The State shall promote the principle of shared responsibility between workers and
employers and the preferential use of voluntary modes in settling disputes, including
conciliation, and shall enforce their mutual compliance therewith to foster industrial
peace.
The State shall regulate the relations between workers and employers, recognizing the
right of labor to its just share in the fruits of production and the right of enterprises to
reasonable returns on investments, and to expansion and growth.
What rules govern the proceedings before the Labor Arbiters and the NLRC?

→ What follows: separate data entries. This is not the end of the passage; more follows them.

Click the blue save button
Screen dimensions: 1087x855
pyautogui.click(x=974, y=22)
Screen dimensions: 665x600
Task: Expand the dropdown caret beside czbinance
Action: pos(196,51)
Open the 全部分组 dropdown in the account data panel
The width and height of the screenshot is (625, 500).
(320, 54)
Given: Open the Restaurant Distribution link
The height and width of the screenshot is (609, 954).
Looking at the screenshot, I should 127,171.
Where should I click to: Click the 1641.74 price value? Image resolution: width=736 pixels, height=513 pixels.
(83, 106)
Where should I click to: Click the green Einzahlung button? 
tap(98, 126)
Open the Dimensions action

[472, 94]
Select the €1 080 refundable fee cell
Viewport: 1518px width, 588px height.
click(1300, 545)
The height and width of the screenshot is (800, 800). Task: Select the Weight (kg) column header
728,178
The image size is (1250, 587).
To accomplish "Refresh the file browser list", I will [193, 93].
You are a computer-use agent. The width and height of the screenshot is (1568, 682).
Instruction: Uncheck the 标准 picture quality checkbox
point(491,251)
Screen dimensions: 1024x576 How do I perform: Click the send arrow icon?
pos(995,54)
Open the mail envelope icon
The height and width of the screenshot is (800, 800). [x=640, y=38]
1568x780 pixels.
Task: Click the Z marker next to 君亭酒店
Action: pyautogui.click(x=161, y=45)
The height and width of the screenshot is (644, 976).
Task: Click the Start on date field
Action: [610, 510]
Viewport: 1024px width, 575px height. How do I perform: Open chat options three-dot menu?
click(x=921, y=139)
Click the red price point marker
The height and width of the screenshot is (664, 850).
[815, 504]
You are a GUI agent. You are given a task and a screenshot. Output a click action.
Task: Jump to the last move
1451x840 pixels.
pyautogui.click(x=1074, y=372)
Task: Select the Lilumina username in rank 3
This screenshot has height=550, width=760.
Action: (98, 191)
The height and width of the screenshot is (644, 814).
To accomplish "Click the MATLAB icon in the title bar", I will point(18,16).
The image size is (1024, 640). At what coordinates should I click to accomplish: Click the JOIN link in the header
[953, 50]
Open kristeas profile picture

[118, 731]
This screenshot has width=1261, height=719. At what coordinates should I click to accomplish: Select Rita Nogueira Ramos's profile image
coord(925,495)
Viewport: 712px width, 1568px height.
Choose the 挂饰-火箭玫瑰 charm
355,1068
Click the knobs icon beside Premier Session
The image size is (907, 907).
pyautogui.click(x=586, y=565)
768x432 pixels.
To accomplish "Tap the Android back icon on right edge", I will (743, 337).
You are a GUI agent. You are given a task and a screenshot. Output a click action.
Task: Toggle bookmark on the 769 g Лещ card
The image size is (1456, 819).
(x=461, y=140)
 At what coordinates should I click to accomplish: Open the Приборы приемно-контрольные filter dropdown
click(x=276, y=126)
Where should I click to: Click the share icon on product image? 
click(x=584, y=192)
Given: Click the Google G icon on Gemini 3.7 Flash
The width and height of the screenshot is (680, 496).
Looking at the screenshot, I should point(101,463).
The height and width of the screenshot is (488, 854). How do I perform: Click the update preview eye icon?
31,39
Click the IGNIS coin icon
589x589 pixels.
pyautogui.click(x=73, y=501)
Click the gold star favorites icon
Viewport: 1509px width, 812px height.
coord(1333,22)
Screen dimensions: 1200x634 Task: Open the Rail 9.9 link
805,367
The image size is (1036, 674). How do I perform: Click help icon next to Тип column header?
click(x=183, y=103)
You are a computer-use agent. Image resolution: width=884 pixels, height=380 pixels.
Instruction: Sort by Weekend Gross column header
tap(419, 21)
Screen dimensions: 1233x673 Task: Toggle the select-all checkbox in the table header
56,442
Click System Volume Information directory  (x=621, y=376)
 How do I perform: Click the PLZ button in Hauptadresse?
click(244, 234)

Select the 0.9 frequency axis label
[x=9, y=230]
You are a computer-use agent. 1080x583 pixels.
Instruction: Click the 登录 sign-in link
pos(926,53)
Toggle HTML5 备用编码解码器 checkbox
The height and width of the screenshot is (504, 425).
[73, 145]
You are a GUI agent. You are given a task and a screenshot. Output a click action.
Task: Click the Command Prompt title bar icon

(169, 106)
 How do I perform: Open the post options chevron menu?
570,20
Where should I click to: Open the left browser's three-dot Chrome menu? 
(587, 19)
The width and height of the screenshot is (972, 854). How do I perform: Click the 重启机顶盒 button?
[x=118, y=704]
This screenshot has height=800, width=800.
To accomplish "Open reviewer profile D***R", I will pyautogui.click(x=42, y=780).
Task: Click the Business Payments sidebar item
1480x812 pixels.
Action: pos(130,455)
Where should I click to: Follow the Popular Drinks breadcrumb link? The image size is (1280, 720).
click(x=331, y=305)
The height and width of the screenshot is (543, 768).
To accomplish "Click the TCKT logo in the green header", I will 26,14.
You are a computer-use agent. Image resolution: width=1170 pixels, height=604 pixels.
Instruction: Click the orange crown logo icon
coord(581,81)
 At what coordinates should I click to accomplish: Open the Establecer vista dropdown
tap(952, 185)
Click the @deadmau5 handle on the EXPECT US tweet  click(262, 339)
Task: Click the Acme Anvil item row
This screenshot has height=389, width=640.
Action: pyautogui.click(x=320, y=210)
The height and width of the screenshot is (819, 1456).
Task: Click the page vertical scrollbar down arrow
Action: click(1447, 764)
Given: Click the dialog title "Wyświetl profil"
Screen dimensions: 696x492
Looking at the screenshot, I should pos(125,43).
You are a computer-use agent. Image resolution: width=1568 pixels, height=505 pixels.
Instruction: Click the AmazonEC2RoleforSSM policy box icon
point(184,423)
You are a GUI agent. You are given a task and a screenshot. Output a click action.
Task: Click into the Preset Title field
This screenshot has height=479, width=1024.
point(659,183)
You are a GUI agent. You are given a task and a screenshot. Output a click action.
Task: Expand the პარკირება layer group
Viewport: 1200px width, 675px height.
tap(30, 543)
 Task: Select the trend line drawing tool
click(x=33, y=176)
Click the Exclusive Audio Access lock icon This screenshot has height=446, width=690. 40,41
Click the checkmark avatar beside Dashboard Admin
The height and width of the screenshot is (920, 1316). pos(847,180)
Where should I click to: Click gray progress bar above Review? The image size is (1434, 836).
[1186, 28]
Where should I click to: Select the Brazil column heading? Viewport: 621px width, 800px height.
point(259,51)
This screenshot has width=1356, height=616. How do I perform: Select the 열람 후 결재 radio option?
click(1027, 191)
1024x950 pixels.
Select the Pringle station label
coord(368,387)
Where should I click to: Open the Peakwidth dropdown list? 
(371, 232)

The proceedings before the Labor Arbiters and the NLRC are governed by the Labor
Code, as amended, the 2011 NLRC Rules of Procedure, and suppletorily, the Rules of
Court.
The NLRC Rules describe the proceedings before the Labor Arbiter as non-litigious.
Subject to the requirements of due process, the technicalities of law and procedure in
the regular courts do not apply in the labor arbitration proceedings.
What are the cases falling under the jurisdiction of the Labor Arbiters?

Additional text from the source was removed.